Fran Díaz assoziierte den Übergang in die Unterwelt mit dem chaotischen Gewirr auf einem Umsteigeflughafen. Die Idee hat etwas, wir strandeten einmal für 4 Tage auf dem Flughafen in Atlanta, dieses Erlebnis kam dem Weg zur Unterwelt recht nahe. Auch Eurydike (Marcelino Libao) war dort im Irgendwo gestrandet und verharrte reglos auf einem der Sitze in der Wartehalle.

Vom Ensemble wurde währenddessen gegangen, gelaufen, gerannt, gehüpft, sich gedreht und mit den Armen mal synchron, mal asynchron hinter den Kopf, auf die Brust gegriffen oder auch die langen Haare kopfüber nach vorn geworfen. Das sollte wohl dem chaotischen Gewühl auf einem Flughafen entsprechen, wo Tausende von A nach B oder C eilen, um den Anschlussflieger zu erreichen. Mit den sich steigernden Rhythmen der Komposition Pendereckis korrelierte das allerdings prima.

Marcelino Libao und Ensemble (Foto: Ida Zenna)

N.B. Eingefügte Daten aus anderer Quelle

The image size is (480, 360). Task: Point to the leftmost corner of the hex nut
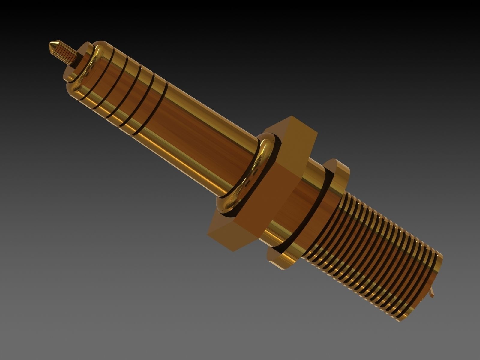208,234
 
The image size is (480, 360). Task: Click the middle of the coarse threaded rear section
378,249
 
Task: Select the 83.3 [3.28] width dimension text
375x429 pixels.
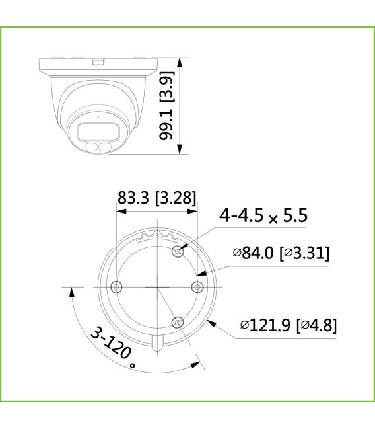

Der Sinn dieses Treibens erschloss sich aber schnell und wurde durch variierende Wiederholungen nicht spannender. Langeweile breitete sich aus. Vielleicht ist die Hölle auch nur langweilig und schwarzdunkel wie die Bühne im Leipziger Opernhaus. Was wäre schlimmer, als wenn wir uns nach unserem Ableben, sofern wir in die Hölle verfrachtet werden, dort bis in die Unendlichkeit langweilen müssten?

Nach der Pause wurde es spannender. Marcelino Libao, diesmal nicht nur in schwarz sondern mit blauer Bluse gekleidet, betrat ein Laufband, wie wir es von den Flughäfen her kennen, um etwas schneller von einem Gate zum anderen zu gelangen. Mal lief er schneller, mal langsamer, mal mit Verrenkungen, als ob das nicht vorhandene Gepäck ihm zu schaffen machte. Es war wieder ein endloses Laufen, Rennen, erschöpftes Verharren, ein Weg ins Nirgendwo, ein Treten auf der Stelle.

Das erinnerte an Sisyphos, der den Felsen immer wieder bergauf rollen muss und es nie erreicht, oben anzukommen.

Schließlich hob sich das Laufband langsam gen Bühnenhimmel. Schafft es Eurydike den Weg zurück zu den Lebenden? Gibt es für sie Hoffnung? Man wähnte, weiter oben Orpheus zu erkennen. Er zeigte sich aber nicht. Und die Hoffnung schwand. Das Laufband senkte sich schräg nach unten. Eurydike wurde der Weg nach oben verwehrt und sie verschwand endgültig in der Schattenwelt.

Das Publikum war von der Aufführung euphorisiert und spendete begeisterten Beifall. Dieser galt auch den unter der Leitung von Yura Yang fabelhaft aufspielenden Musikern des Gewandhausorchesters.